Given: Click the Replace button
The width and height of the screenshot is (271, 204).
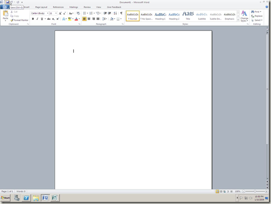Looking at the screenshot, I should click(257, 16).
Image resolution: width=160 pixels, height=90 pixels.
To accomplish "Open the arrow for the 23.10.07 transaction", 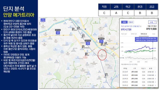I will click(x=156, y=72).
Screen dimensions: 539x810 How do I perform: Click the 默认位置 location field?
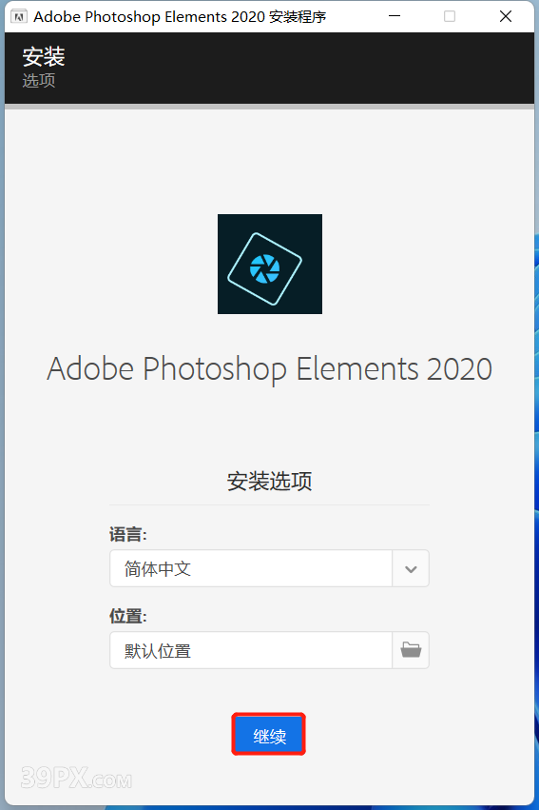(251, 650)
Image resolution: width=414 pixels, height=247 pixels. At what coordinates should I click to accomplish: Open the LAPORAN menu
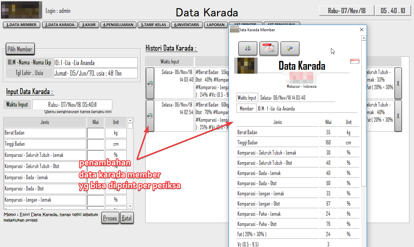(x=216, y=25)
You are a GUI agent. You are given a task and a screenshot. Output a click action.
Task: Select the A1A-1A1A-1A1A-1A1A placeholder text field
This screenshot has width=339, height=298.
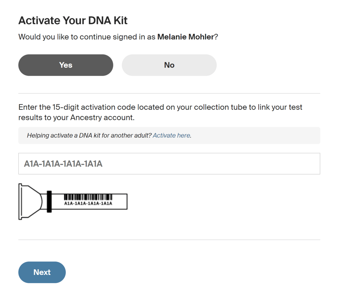click(64, 164)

========================

- [Problem]:
Because the copy must hold no pictures, return only the lines that run from the line containing "Screen dimensions: 539x810" to the end of the data above, each exactly as it stands.

- [Task answer]:
Screen dimensions: 539x810 How do I perform: Click the 默认位置 location field?
(251, 650)
Image resolution: width=414 pixels, height=247 pixels. At what coordinates should I click to accomplish: Open the LAPORAN menu
(x=216, y=25)
You are a GUI agent. You are given a task and a screenshot. Output a click action.
Task: Select the A1A-1A1A-1A1A-1A1A placeholder text field
This screenshot has width=339, height=298.
click(64, 164)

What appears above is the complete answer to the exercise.